As the C++ programming language prepares to begin its fourth decade (Stroustrup apparently first called it "C++" in 1983), it continues to slowly stabilize.
For one thing, compilers are starting to support significant subsets of the recently standardized "C++ 11" version of the language, as these notes from David Simmons describe. Another good source of such information is this page from Scott Meyers: Summary of C++11 Feature Availability in gcc and MSVC.
Of course, it's more than just the language and its compilers; you have to have a complete "ecosystem" in order to have a complete programming language. Over at the Google Testing Blog, Zhanyong Wan describes the various reasons why Google decided to build their own C++ unit testing framework: Why Are There So Many C++ Testing Frameworks?
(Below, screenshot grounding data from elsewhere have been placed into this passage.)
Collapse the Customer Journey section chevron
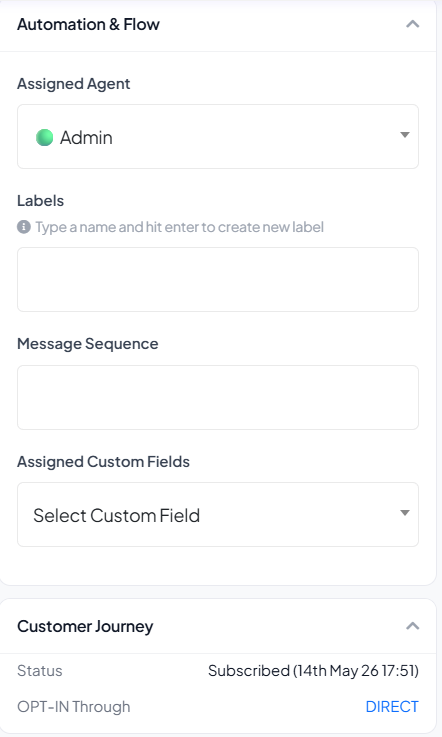This screenshot has width=442, height=737. (x=412, y=626)
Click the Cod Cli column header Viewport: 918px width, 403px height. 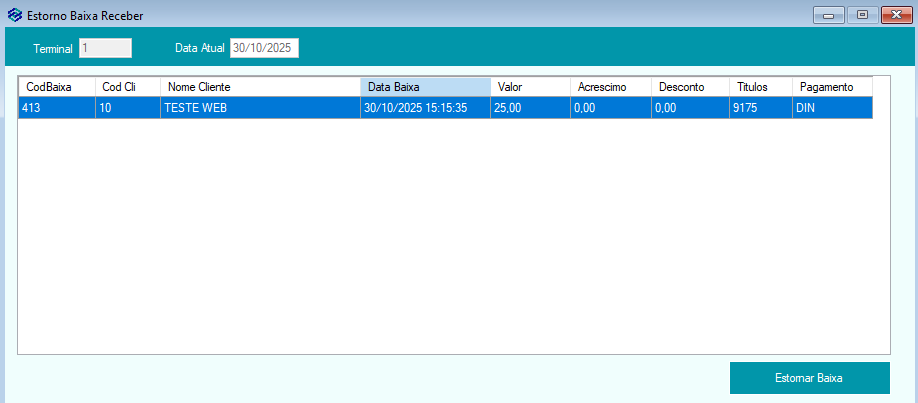(127, 87)
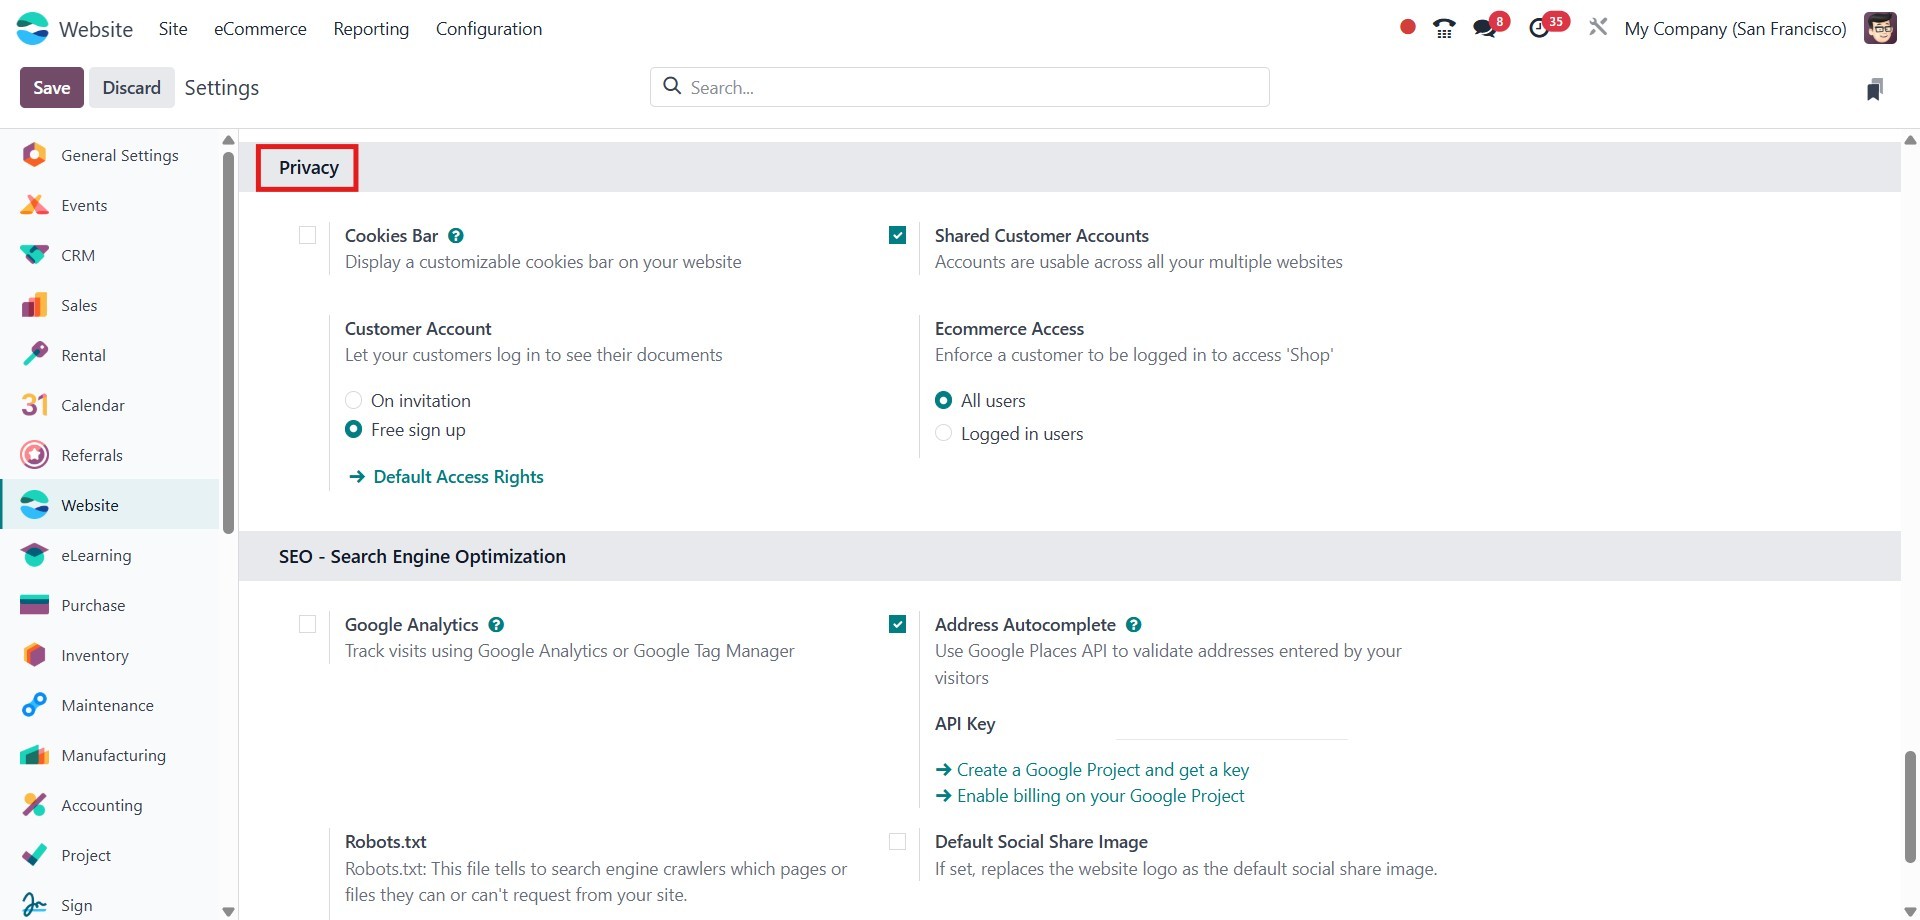This screenshot has height=920, width=1920.
Task: Click the Google Analytics help icon
Action: click(x=496, y=625)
You might wonder, when a language like Java was able to reach this level of maturity in half the time, why is C++ still struggling with these sorts of issues after more than 30 years of development? As the Google team point out, the comparison is somewhat unfair, since Java was in some ways created as a response to exactly this question:
Unlike Java, which has the famous slogan "Write once, run anywhere," C++ code is being written in a much more diverse environment. Due to the complexity of the language and the need to do low-level tasks, compatibility between different C++ compilers and even different versions of the same compiler is poor. There is a C++ standard, but it's not well supported by compiler vendors. For many tasks you have to rely on unportable extensions or platform-specific functionality. This makes it hard to write a reasonably complex system that can be built using many different compilers and works on many platforms.
And as the Google team point out, it's fundamentally much easier to write a testing framework for Java than for C++, for a variety of reasons, including:
Another reason is that some limitations of C++ make it impossible to implement certain features really well, and different people chose different ways to workaround the limitations. One notable example is that C++ is a statically-typed language and doesn't support reflection. Most Java testing frameworks use reflection to automatically discover tests you've written such that you don't have to register them one-by-one. This is a good thing as manually registering tests is tedious and you can easily write a test and forget to register it. Since C++ has no reflection, we have to do it differently.
I regularly write in both Java and C++. It is vastly easier to write in Java, but with care I can be quite productive in C++. Tools like testing harnesses and high quality compilers are a big part of whatever language ecosystem you're part of, so it's good to see that the C++ versions continue to move along, however slowly.
I mean, after all, it could be worse: apparently, the second most popular programming language in Japan is COBOL!!